Figured documenting my homelab exploits might be interesting to at least some people, and it might motivate me to actually finish some of the stuff I start working on…
So this will mostly be a WIP ongoing thing, in case I actually finish something I might do a proper writeup on my blog (or as a separate post on these forums, or both, depending).
Like many people I initially started out by (ab)using old desktops as servers. This went fine until I switched to a 5 disk RAID6 setup (+ 1 OS disk) and melted the motherboard chipset (pretty close to literally, burnt my finger on the damn thing) on my then-server. Result was some corrupted data and a pretty dead motherboard.
So I bought a (new) Supermicro server and moved the entire setup over. With this I now had hardware that should be more suitable for constant operation, but still no real protection against data corruption (it did gain me ECC RAM though).
Unfortunatley the only real option at the time for that was ZFS, on Solaris. And while OpenSolaris was a thing, switching my only server to Solaris was just not going to happen.

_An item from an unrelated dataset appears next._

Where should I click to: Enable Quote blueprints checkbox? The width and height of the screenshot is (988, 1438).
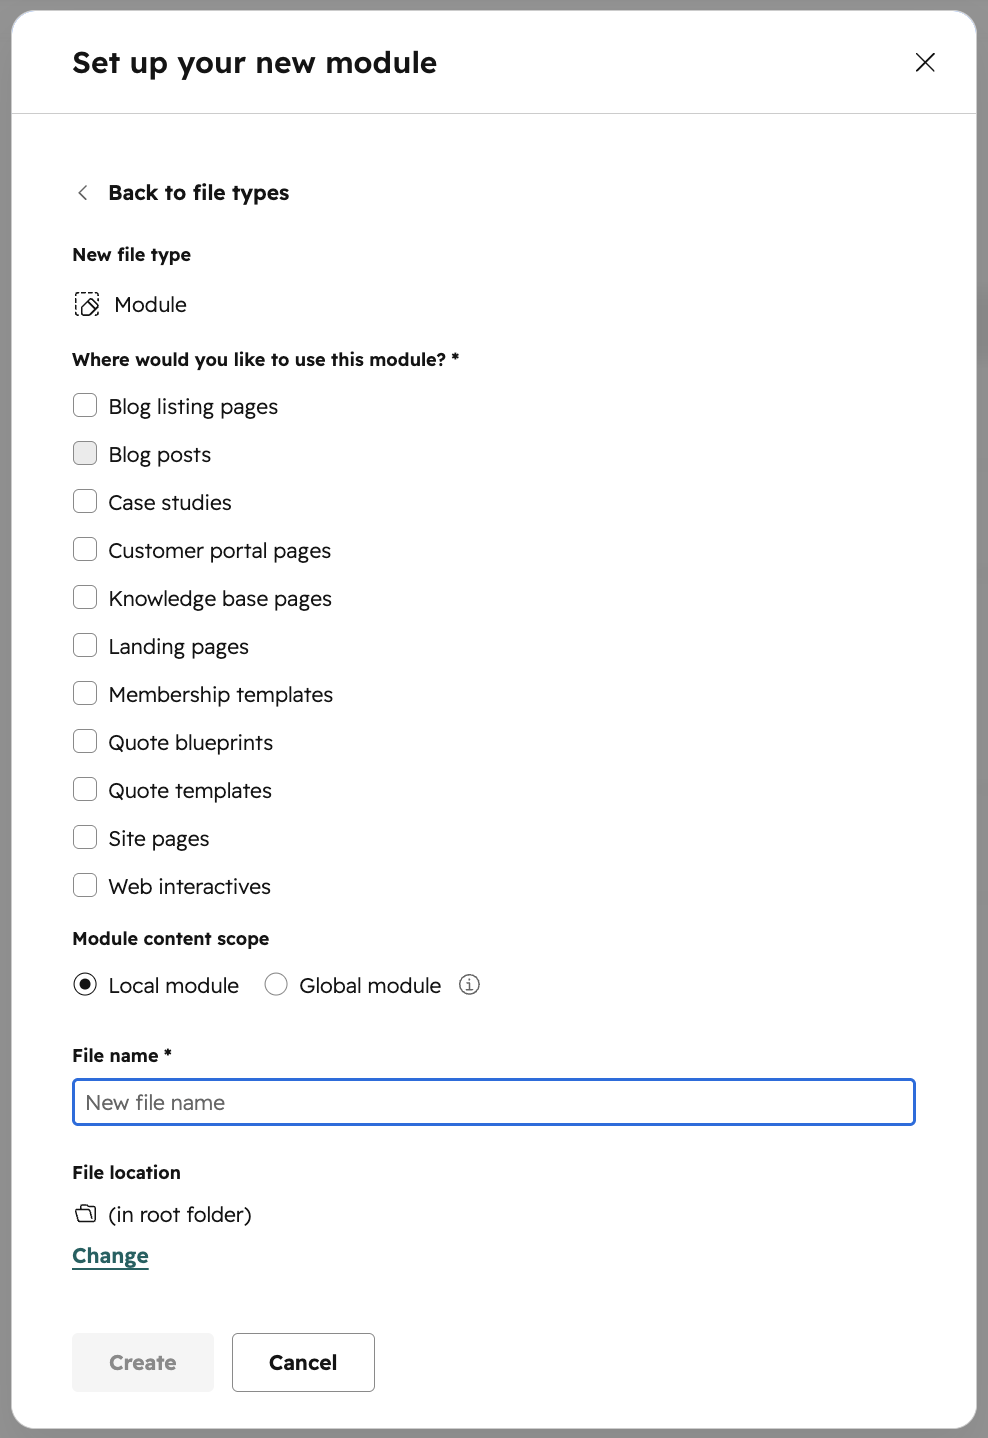coord(85,742)
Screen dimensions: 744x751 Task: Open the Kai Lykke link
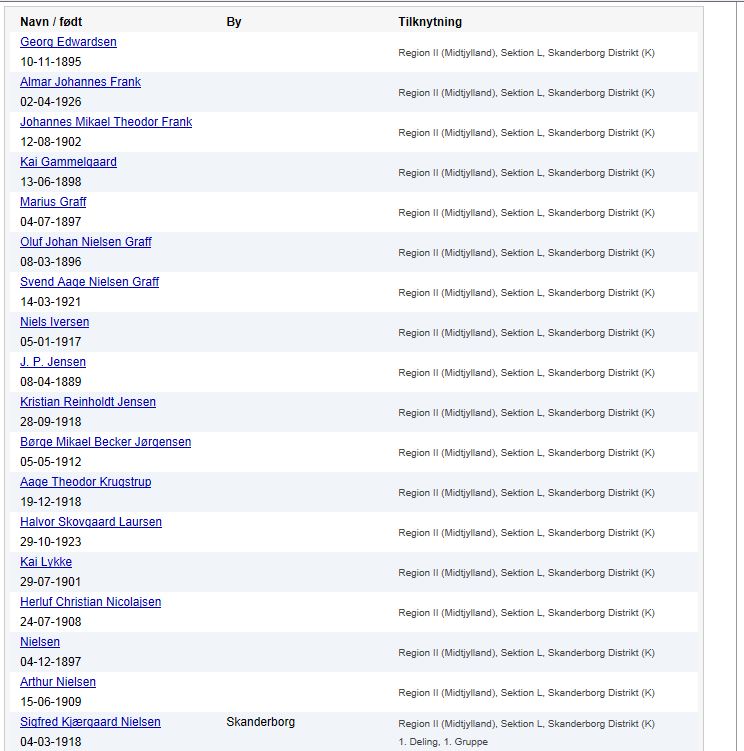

So I’d been keeping an eye on Btrfs hoping for raid5/6 to stabilize to a point where I’d feel comfortable to start using it, which never really happened. Though even if it had it would still have posed the problem that I already had a lvm+mdadm setup so I’d have to do some funky stuff to get that to work in the current setup, and I doubt that would have been pretty. Alternatively, I’d have to look for a new machine and move everything over…
|CPU||Intel Pentium G620T|
|RAM||8Gb DDR3 Unbuffered ECC|
|HDDs||1 x Seagate Barracuda 320GB|
|3 x WD Green 1TB|
|2 x WD RE4 1TB|
This box ran basically everything, among which:
- incoming e-mail and spam filtering
- build environment (Jenkins, etc.)
- IRC client
- version control
- file sync and sharing
- media server
- web server
So if this machine was down our entire network was basically down, so experimentation had to happen when it bothered no-one. Not ideal, but this is how I ran my stuff for a very long time.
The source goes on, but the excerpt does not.